Suppose you have written a supplement for a particular game system - say, a spin-off game called 'Hipster: The Irony.' Are there restrictions on how closely this can be based on existing, copyright protected material, beyond a prohibition against copying and pasting copyrighted text or images? 

You bet there are. But there is a good chance you could make the game anyway.

As with the previous post, I want to emphasize that (1) I am not a lawyer and (2) everything here represents my personal opinions and should absolutely not be taken as legal advice.

Copyright doesn't cover mechanics, but it does cover 'derivative works.' The copyright holder has the exclusive right to produce derivative works, unless they sign it away to other people.

To paraphrase the US Copyright Office, a derivative work is one which includes both material from the original and new, copyrightable material of its own. For example, the Hunger Games movie is a derivative work of the Hunger Games book, and if the movie had been made without obtaining the rights from Suzanne Collins (or her publisher) it would have been copyright infringement.

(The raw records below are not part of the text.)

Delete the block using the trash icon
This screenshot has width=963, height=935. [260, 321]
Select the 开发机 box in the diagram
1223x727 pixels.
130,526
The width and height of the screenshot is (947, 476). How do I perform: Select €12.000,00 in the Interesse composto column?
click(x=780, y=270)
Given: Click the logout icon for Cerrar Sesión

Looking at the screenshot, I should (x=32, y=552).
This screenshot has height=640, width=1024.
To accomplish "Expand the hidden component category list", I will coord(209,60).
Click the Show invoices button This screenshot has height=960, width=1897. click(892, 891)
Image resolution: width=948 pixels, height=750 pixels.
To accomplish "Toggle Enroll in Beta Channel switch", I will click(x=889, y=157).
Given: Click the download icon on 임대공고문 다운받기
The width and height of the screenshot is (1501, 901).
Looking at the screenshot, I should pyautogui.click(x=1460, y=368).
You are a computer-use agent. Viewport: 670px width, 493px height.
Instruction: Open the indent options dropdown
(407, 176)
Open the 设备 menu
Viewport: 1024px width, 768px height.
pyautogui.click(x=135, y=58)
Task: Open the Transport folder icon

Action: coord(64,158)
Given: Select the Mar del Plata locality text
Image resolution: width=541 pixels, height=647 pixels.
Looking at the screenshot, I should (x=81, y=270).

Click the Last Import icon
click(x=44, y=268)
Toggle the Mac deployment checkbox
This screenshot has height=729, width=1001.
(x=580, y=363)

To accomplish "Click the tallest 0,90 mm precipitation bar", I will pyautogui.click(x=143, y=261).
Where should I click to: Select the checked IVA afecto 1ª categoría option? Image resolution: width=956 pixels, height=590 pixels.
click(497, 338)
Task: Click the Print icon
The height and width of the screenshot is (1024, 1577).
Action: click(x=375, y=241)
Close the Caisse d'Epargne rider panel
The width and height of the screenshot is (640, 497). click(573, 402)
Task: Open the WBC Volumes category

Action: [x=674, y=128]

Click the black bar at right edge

But, my understanding is that derivative works are generally interpreted pretty narrowly. Copyright protects the details of your story - the particular characters or setting, the exact phrasing of the dialogue, that sort of thing - but it doesn't protect the general idea. Hunger Games isn't a derivative work of Battle Royale. Unfortunately,  there are not exact criteria for determining whether or not a particular work is a derivative of a prior, copyright protected, work. Since the US uses common law, this finding would presumable be based on the existing case law. In the case of roleplaying games, this seems to be pretty thin.

Some general principles:

1) Use of the names of characters or other original parts of the setting ('Fragmented literal similarity' to quote Melville Nimmer) is going to make the work derivative. If Hipster: The Irony includes werewolf totems or vampire clans from copyrighted material (perhaps you want to spell out a system for the creation of hipster werewolves), that would probably make the game a derivative of protected intellectual property. I believe this notion is also the basis for some of the extensive claims that certain game publishers have made regarding their work. 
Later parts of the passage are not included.